WORK REQUEST
Copy out the material word for word, from its beginning through the line that contains "I want to click on menu-item: 文件(F), so".

RECORDS FOR THIS EXERCISE
########

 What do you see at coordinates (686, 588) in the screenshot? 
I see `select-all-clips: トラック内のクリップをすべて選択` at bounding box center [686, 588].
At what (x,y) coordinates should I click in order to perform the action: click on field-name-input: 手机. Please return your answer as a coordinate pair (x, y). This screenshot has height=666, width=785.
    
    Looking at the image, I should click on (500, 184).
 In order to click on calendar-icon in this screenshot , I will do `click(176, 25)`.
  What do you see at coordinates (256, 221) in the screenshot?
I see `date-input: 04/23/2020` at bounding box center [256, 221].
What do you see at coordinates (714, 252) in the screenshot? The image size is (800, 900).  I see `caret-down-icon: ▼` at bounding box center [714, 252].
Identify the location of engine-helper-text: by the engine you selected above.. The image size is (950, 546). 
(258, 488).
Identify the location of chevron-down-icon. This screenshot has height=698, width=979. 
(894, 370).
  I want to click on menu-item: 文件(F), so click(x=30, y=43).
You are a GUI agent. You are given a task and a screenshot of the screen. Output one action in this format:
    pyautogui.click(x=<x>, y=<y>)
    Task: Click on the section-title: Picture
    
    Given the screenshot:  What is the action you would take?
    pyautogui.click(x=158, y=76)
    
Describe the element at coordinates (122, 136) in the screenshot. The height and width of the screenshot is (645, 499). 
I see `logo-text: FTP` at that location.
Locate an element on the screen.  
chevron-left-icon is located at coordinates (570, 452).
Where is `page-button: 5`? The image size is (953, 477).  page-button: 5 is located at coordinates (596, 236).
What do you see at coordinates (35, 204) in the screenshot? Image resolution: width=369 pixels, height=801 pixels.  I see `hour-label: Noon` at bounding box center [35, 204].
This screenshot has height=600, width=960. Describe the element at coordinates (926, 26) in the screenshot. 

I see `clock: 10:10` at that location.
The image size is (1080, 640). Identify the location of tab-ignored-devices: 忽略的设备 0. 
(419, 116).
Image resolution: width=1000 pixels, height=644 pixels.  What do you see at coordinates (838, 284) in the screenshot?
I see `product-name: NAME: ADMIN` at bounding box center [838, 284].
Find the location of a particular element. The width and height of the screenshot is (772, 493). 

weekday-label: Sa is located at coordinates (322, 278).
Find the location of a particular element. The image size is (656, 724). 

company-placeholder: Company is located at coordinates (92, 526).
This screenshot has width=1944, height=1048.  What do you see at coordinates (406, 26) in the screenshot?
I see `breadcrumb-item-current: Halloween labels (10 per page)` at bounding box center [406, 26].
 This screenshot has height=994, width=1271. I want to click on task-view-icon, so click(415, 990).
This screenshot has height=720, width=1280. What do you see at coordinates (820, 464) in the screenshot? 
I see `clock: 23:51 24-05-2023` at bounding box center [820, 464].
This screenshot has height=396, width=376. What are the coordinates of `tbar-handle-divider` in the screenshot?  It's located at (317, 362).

########

COMPLETED EXERCISE
 What do you see at coordinates (686, 588) in the screenshot? 
I see `select-all-clips: トラック内のクリップをすべて選択` at bounding box center [686, 588].
At what (x,y) coordinates should I click in order to perform the action: click on field-name-input: 手机. Please return your answer as a coordinate pair (x, y). This screenshot has height=666, width=785.
    
    Looking at the image, I should click on (500, 184).
 In order to click on calendar-icon in this screenshot , I will do `click(176, 25)`.
  What do you see at coordinates (256, 221) in the screenshot?
I see `date-input: 04/23/2020` at bounding box center [256, 221].
What do you see at coordinates (714, 252) in the screenshot? The image size is (800, 900).  I see `caret-down-icon: ▼` at bounding box center [714, 252].
Identify the location of engine-helper-text: by the engine you selected above.. The image size is (950, 546). 
(258, 488).
Identify the location of chevron-down-icon. This screenshot has height=698, width=979. 
(894, 370).
  I want to click on menu-item: 文件(F), so click(x=30, y=43).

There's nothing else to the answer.